The other part is that there’s always been the need for something else to deal with malaria by community members, so anything that can drive down the burden is likely to be accepted. Every woman in Ghana, or in Chad, or in northern Nigeria has children who have experienced malaria or knows a mother whose child has suffered from malaria—if not died from it. So there is that community demand for a vaccine or intervention to deal with malaria. The demand has been crucial.
Another important part is the tremendous commitment by the countries leading this and by partners like the World Health Organization (WHO), PATH and donors for the implementation. Given all these facets, if the same amount of energy is put into the use of RTS,S and SMC, the burden of malaria will come down.

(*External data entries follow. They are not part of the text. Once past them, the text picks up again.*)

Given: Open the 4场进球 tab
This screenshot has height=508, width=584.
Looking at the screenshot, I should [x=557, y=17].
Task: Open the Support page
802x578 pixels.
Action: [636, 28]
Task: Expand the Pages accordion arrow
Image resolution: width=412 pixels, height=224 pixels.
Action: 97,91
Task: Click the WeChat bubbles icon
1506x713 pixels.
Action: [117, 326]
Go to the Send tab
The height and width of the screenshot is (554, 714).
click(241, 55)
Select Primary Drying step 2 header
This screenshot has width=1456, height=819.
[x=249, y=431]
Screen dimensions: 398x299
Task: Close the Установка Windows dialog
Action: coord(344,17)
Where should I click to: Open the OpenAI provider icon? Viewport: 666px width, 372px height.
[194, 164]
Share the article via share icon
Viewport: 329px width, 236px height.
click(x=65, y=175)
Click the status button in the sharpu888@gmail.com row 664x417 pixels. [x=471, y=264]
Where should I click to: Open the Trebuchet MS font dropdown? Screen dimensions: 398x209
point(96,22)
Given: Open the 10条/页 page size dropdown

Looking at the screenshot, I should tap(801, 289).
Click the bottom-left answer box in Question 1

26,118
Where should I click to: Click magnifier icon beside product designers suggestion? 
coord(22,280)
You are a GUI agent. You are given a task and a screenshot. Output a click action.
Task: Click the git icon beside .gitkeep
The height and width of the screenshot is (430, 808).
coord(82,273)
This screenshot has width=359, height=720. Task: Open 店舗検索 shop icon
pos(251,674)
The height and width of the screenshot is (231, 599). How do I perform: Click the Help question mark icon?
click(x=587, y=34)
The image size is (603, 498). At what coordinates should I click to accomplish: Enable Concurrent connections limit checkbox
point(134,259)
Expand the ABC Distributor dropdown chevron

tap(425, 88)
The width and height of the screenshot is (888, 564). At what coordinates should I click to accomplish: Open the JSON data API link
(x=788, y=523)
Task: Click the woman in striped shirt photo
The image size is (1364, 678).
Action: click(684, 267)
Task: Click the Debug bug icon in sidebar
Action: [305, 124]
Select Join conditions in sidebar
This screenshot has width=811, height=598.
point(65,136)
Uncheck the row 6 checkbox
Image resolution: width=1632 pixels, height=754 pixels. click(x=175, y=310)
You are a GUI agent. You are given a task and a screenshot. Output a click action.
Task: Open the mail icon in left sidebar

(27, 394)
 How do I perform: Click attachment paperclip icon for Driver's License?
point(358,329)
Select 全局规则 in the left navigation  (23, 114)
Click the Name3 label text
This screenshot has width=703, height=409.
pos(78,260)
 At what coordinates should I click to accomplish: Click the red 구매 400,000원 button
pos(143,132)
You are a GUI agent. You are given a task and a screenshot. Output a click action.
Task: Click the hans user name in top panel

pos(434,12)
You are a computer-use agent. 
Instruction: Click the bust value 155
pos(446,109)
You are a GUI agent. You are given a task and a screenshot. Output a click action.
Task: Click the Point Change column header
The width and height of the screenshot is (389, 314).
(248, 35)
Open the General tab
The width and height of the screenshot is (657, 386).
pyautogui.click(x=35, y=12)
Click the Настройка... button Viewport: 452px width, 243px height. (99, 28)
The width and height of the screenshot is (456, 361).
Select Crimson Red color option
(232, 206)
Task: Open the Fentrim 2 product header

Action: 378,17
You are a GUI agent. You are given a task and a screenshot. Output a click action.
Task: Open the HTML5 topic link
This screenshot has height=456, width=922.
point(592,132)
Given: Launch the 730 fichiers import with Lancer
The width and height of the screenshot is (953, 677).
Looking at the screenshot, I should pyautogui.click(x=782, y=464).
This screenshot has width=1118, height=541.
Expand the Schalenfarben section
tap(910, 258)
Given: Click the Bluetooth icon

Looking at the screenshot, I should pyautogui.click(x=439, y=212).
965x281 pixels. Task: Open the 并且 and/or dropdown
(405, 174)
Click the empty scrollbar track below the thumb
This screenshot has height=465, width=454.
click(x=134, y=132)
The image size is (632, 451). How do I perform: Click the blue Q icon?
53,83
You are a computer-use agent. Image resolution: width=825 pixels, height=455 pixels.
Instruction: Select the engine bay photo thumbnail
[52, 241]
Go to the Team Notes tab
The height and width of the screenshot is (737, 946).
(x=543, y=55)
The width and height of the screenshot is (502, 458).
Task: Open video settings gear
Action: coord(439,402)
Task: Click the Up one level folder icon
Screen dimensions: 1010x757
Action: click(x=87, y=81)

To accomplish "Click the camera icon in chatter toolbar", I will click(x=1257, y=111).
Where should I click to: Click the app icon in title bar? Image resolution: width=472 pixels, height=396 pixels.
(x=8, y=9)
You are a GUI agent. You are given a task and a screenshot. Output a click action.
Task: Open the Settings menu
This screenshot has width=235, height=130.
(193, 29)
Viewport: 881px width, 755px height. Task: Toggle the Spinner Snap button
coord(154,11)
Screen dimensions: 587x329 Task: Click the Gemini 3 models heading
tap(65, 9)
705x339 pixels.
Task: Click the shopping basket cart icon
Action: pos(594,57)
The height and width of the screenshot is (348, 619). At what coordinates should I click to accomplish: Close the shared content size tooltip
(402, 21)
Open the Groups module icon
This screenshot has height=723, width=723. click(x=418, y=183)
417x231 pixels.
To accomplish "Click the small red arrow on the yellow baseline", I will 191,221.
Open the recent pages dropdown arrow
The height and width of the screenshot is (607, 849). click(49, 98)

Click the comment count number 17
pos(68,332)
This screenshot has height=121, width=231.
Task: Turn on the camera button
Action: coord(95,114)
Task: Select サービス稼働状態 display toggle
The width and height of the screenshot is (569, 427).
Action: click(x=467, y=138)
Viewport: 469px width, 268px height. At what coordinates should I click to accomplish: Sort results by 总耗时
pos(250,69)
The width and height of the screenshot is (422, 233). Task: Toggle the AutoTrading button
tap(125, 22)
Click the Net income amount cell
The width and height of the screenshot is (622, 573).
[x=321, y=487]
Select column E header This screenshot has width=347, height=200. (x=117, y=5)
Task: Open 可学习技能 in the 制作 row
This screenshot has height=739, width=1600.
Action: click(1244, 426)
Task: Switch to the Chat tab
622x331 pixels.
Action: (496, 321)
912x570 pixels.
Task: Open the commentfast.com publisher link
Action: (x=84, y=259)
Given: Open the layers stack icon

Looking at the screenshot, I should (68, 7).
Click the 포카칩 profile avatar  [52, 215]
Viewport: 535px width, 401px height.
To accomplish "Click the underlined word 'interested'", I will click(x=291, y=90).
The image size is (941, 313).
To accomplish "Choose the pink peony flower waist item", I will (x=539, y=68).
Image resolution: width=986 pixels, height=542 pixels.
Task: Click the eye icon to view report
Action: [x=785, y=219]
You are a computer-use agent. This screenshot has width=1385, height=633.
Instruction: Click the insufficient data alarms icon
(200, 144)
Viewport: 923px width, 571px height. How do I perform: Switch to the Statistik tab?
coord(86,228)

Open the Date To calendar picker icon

These factors have led to the successful implementation of the pilot.
As a malaria scientist and public health strategist, what new research or programmatic questions come to mind based on the results?
One new programmatic question that we should examine is what it will mean for communities to take two preventive interventions next to each other. We need to understand how the community will perceive it, and how they will handle any other episodes of illness. Would they, for example, think that RTS,S and SMC is a magic bullet, and therefore if a child has a fever it’s likely to be something else, and not malaria? We need to get that from community members and design key messages around RTS,S and SMC implementation.
We also need to really understand the cost-effectiveness of the two interventions when used together.
Another key factor with the roll out of any new intervention is acceptance by health professionals themselves, and we need to assess their on-going acceptance of these interventions and the personal challenges they would face.
I can share experiences from our approach during the RTS,S malaria vaccine trials. The key thing is to involve key policy makers and stakeholders right from the start, when the studies are being conducted. You need to get people on board early so they understand the data that is coming out from the trials, and already start thinking about how to implement it if the trials prove useful.
Finally, the SMC trials are done within a limited setting, and so this should be repeated in other places to ensure we see the same results, specifically in areas where there is a significant burden of malaria without so much seasonality. We could look at this in areas with perennial malaria and see if it could be beneficial.
What could these results mean for Ghana and other countries with high rates of seasonal malaria transmission?
If regulatory authorities and ministries of health accept to implement this combination as an intervention in areas where the burden is high, given the data that we know, this could have a significant impact on child mortality and morbidity from malaria. This is likely to reduce the burden of malaria in our setting.
We should also put in place strong pharmaco-vigilance studies to make sure we capture any adverse events that may come up, and then report them, discuss them and act on them immediately.